Pemilik UD Pramono yang menaungi 1.300 peternak sapi, Pramono (67), dikabarkan bakal menutup usahanya, dikarenakan pusing dapat tagihan pajak Rp671 juta yang berujung pemblokiran rekening banknya.
“Ya yang paling banyak kebingungan peternak, yang kedua karyawan, yang ketiga ya saya tho. Saya walaupun biasa-biasa tapi ya tetap bingung tho, wong namanya usaha 19 tahun hancur satu kali pukul tho,” ungkap Pramono, Rabu (6/11/2024).
Sementara di saat yang sama, ungkap Arim lebih lanjut, para kapitalis justru diberi hak istimewa seperti tax holiday (penghapusan pajak), tax amnesty (pengampunan pajak) dan insentif lainnya. Artinya, betapa negara dengan mudah mengubah aturan terkait pajak tanpa dianggap melanggar aturan negara.

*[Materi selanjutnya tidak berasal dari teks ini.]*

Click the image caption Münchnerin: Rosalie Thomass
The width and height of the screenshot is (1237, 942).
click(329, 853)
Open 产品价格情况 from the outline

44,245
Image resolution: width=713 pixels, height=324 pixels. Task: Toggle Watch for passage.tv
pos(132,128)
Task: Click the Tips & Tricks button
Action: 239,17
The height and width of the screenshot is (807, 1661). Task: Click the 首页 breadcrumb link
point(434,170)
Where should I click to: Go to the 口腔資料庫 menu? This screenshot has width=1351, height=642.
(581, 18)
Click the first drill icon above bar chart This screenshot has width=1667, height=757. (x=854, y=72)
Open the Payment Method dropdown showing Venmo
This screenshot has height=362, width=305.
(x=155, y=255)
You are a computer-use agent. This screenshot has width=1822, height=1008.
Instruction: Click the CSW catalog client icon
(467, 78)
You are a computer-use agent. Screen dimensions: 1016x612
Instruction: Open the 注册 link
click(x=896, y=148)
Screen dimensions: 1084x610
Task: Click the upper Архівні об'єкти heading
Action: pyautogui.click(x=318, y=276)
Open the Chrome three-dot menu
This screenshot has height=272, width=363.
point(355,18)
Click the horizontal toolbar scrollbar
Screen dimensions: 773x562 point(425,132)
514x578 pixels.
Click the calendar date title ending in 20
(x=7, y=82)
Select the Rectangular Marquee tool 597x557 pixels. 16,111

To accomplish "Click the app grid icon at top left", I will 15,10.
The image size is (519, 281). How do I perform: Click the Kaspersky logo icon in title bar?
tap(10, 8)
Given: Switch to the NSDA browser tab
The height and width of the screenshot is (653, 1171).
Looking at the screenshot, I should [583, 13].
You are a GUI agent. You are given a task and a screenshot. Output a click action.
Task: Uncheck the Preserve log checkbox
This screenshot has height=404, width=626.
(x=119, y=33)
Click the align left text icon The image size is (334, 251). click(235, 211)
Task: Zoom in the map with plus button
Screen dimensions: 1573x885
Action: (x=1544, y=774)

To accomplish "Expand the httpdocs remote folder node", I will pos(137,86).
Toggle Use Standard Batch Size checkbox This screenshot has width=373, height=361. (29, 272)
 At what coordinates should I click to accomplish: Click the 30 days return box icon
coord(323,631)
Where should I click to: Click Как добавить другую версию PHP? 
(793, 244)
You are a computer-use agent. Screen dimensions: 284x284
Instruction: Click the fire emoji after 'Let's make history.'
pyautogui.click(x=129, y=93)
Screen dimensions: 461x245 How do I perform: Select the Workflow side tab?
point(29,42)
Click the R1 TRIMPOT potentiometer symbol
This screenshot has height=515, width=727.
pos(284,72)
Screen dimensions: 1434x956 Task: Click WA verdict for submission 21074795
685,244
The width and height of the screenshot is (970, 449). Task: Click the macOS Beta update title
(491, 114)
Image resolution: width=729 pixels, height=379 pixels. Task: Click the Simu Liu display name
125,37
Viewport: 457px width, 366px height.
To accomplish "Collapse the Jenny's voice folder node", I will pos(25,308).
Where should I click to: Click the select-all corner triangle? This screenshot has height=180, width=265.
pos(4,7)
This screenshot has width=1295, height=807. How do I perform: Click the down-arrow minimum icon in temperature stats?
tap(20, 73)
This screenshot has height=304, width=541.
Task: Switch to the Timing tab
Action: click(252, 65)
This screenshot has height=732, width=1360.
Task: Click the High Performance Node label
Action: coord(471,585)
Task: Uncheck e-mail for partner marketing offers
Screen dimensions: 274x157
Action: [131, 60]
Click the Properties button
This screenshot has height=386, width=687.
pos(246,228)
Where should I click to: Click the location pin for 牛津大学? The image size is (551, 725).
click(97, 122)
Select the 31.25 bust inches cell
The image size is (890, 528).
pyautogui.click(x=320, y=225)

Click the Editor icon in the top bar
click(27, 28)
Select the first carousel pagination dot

Sebutlah Tax Holiday Penanaman Modal sebesar 100 persen untuk badan usaha yang mau menanamkan modal di IKN, pengurangan PPh hak atas tanah/bangunan, dan masih banyak lagi insentif pajak penghasilan di IKN.
Pun demikian dengan pengampunan pajak yang menggunakan dalih mengoptimalkan penerimaan negara dari sisi pajak dan untuk menutupi besaran defisit APBN 2025, digulirkan RUU Tax Amnesty Jilid III. Padahal di saat yang sama, negara telah menaikkan tarif pajak pertambahan nilai (PPN) naik menjadi 12 persen pada Januari 2025.
Pemerintahan Kapitalis
“Kebijakan fiskal ini menunjukkan sikap pemerintah yang sangat kapitalis,” tegas Arim, tentang kebijakan fiskal yang disandarkan pada Peraturan Pemerintah (PP) Nomor 1 Tahun 2024 Tentang Harmonisasi Kebijakan Fiskal Nasional itu.
Sebab, kembali ia tandaskan, regulasi tersebut telah menjadikan pajak dan utang sebagai sumber utama APBN. Celakanya alokasi terbesar dari penarikan pajak justru digunakan untuk membayar cicilan berikut bunganya.
Sebagaimana catatan Kemenkeu RI, pemerintah telah membayarkan bunga utang sebesar Rp315,6 triliun per Agustus 2024. Sedangkan total pembayaran bunga utang pada APBN 2024 yang harus dilunasi sekitar Rp499 triliun.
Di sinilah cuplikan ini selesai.